Et quelques pistes pour étoffer l’offre

Au premier rang de ces besoins, l’accompagnement vers une cotation boursière, comme les noms du Next 40 et du French Tech 120 – décalques du CAC 40 et du SBF 120 – l’évoquent. « Le plus intéressant sera de voir combien d’entreprises du Next 40 deviennent des sociétés cotées, anticipe Nicolas Brusson, CEO de BlaBlaCar. L’indice est né du constat que le CAC 40 n’a pas beaucoup changé en plusieurs décennies, contrairement aux indices américains. Ce seraient des sorties par le haut. Si aucune n’en est capable, cela voudra dire que le Next 40 n’aura pas fonctionné. »

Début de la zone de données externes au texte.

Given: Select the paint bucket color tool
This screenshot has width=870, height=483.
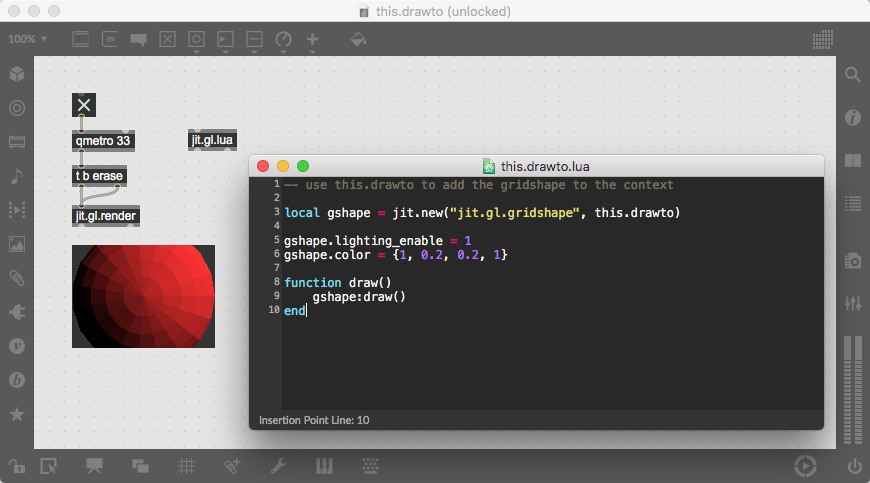Looking at the screenshot, I should (x=358, y=39).
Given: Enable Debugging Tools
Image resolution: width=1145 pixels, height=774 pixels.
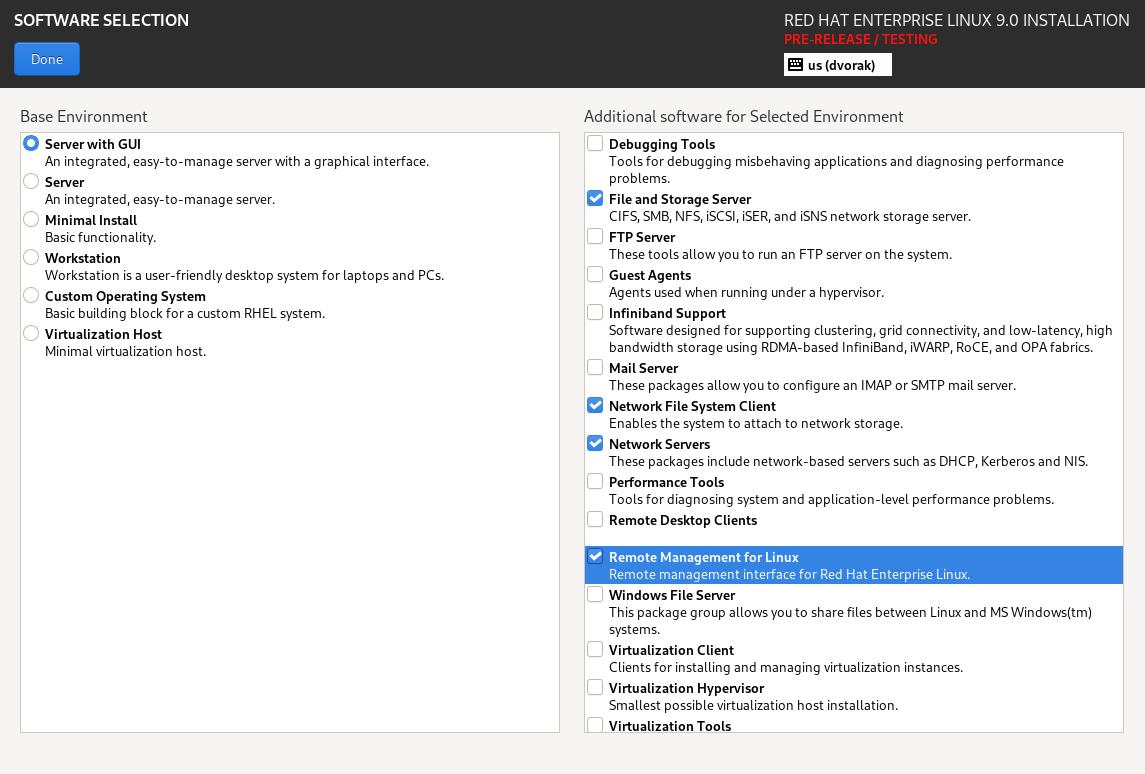Looking at the screenshot, I should point(595,143).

L’une des grandes nouveautés de cette année sera ainsi un partenariat avec Euronext, la principale place boursière européenne, qui abrite notamment le CAC 40. L’opérateur boursier proposait déjà son programme Techshare aux startups qui souhaitaient se renseigner et se préparer à une éventuelle cotation. L’accès à celui-ci sera désormais facilité pour les lauréats du French Tech 120, afin de favoriser ces fameuses sorties par la grande porte, celle de la cotation boursière.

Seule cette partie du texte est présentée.